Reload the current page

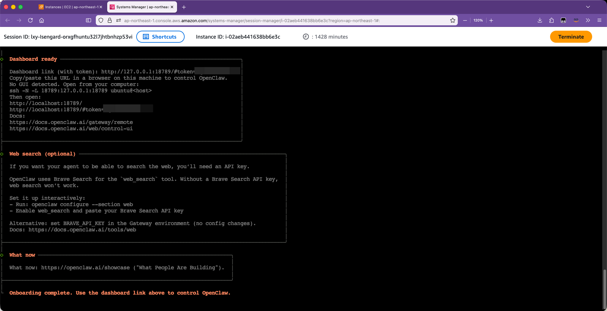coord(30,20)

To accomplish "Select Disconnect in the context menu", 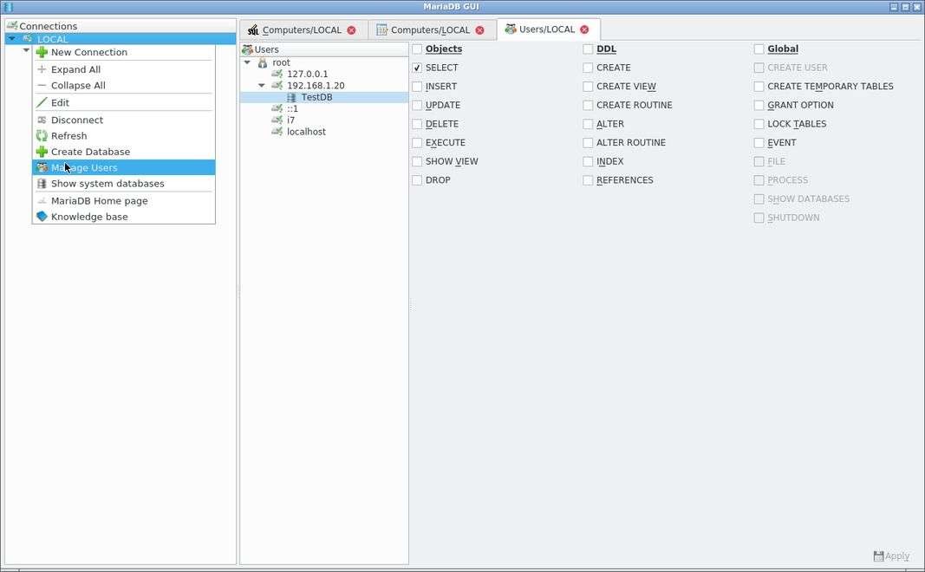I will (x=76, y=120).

------

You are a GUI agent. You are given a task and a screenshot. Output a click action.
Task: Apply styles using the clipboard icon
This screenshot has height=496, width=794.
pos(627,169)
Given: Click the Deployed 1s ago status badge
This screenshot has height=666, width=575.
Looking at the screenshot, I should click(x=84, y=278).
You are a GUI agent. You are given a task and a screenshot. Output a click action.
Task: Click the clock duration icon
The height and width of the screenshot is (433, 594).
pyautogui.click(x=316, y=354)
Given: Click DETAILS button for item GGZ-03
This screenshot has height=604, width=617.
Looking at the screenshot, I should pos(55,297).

------

◆ Required action ◆
Within the material above, extract exactly the lines that start at the line containing "This screenshot has height=666, width=575." and stop after the line containing "Given: Click DETAILS button for item GGZ-03", and only those.

◆ Solution ◆
This screenshot has height=666, width=575.
Looking at the screenshot, I should click(x=84, y=278).
You are a GUI agent. You are given a task and a screenshot. Output a click action.
Task: Click the clock duration icon
The height and width of the screenshot is (433, 594).
pyautogui.click(x=316, y=354)
Given: Click DETAILS button for item GGZ-03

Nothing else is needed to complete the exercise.